> [Assigned task]:
Scan the records below for the line with "Where should I click to: Click the Send" and the line with "Expand the 论坛管理". Repeat those two lines and every line between them exactly, and nothing else.

┌────────

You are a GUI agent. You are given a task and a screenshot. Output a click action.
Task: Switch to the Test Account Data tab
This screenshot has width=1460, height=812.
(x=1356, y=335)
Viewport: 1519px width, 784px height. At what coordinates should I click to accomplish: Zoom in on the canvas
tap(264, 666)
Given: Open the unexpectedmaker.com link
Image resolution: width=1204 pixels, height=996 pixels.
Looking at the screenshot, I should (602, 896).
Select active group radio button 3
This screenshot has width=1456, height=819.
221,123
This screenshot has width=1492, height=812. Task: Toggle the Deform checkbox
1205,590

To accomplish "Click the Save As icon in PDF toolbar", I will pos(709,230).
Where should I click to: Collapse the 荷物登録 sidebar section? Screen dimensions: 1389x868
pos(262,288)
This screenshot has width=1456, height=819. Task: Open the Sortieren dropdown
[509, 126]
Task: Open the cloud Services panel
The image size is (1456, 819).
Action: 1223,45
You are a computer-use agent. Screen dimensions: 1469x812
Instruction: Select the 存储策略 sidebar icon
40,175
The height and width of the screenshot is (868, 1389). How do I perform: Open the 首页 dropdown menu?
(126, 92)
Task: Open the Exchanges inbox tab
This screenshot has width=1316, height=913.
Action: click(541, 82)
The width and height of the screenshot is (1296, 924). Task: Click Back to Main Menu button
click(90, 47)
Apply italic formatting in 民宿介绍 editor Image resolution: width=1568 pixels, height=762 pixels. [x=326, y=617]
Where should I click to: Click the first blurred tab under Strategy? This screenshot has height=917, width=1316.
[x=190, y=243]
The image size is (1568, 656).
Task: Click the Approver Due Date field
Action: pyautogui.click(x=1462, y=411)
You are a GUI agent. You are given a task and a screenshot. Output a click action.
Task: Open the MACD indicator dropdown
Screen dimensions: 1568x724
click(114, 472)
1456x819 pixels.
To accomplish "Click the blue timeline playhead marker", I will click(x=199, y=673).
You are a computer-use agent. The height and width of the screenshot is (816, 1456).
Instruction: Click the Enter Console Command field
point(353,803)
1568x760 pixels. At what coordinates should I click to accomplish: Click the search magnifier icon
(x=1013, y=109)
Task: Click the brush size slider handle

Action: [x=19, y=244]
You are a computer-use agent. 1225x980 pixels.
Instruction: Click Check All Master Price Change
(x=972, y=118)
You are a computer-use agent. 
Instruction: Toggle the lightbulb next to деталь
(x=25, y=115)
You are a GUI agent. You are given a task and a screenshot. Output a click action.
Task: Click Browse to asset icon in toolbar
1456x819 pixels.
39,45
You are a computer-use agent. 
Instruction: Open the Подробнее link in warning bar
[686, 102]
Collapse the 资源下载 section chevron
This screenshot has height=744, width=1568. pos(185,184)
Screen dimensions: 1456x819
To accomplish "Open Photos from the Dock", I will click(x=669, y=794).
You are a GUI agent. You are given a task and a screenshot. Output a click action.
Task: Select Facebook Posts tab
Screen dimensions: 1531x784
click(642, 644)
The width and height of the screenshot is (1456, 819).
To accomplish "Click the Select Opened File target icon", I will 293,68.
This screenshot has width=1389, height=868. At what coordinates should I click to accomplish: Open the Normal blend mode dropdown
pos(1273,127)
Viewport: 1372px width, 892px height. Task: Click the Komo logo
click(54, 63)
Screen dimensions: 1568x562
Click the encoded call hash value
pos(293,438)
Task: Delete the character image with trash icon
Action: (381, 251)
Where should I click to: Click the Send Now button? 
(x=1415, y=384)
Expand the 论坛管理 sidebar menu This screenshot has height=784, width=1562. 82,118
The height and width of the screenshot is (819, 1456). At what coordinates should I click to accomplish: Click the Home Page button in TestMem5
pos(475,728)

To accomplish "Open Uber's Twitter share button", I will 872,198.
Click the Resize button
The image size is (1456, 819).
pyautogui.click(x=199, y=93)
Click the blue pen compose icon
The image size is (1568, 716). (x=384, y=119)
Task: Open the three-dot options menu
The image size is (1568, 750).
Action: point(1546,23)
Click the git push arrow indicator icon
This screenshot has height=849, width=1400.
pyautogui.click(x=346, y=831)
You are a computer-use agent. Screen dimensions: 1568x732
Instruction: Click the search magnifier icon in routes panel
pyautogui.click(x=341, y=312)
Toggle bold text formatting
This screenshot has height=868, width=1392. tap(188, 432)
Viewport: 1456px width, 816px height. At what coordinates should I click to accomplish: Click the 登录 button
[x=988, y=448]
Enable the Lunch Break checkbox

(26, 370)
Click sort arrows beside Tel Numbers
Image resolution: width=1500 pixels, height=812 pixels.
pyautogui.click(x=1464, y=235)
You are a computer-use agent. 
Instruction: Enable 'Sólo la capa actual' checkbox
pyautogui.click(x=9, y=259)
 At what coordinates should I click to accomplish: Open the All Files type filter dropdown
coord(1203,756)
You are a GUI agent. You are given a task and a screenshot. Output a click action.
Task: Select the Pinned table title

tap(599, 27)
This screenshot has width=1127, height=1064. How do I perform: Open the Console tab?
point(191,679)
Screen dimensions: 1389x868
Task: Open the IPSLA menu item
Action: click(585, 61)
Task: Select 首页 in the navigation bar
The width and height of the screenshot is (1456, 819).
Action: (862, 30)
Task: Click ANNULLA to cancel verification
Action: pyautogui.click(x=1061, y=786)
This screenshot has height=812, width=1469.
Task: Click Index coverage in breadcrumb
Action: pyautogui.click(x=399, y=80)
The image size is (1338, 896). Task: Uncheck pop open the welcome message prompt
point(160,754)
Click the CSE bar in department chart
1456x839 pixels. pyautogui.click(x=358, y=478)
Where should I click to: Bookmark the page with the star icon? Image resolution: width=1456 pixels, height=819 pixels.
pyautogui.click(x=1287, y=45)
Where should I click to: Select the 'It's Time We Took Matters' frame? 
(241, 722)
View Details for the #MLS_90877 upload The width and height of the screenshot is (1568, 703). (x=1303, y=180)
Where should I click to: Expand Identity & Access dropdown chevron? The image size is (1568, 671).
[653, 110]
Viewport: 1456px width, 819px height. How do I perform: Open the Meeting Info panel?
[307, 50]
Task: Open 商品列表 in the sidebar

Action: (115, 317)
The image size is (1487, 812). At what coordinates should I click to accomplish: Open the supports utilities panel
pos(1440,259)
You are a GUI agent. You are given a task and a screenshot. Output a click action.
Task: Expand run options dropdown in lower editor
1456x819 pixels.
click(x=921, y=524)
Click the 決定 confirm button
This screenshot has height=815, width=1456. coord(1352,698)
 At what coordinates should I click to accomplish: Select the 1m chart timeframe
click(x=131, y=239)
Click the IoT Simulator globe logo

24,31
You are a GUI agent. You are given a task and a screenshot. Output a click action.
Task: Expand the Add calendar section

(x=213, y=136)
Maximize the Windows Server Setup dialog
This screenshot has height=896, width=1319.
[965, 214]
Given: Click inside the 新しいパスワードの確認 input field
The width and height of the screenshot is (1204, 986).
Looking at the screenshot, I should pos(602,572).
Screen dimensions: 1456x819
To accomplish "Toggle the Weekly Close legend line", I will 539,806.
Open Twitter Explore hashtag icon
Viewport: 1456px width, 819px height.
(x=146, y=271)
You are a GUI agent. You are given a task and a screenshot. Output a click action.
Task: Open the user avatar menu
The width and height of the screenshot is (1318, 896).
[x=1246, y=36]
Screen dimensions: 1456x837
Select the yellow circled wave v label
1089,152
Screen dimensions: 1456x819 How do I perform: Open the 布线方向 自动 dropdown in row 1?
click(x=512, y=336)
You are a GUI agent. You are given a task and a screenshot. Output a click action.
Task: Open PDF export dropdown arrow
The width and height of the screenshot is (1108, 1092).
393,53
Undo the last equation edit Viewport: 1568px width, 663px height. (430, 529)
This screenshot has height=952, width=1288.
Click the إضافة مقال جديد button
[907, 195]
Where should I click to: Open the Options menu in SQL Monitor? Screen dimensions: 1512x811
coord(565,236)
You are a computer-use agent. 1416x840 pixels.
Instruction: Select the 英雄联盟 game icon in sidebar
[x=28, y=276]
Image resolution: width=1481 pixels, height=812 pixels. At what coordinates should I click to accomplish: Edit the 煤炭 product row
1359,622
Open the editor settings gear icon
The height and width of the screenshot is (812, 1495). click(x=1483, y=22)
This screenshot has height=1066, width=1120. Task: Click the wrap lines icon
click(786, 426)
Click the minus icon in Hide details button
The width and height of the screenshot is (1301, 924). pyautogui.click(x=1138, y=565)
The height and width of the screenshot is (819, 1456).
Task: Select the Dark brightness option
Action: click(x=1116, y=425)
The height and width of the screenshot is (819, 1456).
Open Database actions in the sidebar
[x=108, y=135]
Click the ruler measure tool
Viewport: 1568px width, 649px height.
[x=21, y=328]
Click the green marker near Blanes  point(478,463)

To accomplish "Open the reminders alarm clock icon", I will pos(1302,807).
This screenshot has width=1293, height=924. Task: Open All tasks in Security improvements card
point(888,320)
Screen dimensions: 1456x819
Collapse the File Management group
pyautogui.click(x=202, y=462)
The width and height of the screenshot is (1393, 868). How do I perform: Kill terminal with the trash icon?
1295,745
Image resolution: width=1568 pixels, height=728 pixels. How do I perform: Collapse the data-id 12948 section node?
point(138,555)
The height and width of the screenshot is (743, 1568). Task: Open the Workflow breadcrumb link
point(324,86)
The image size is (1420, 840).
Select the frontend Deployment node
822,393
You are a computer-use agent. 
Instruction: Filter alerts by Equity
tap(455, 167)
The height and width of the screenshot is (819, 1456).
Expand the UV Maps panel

└────────

> [Response to the exercise]:
Where should I click to: Click the Send Now button? 
(x=1415, y=384)
Expand the 论坛管理 sidebar menu This screenshot has height=784, width=1562. 82,118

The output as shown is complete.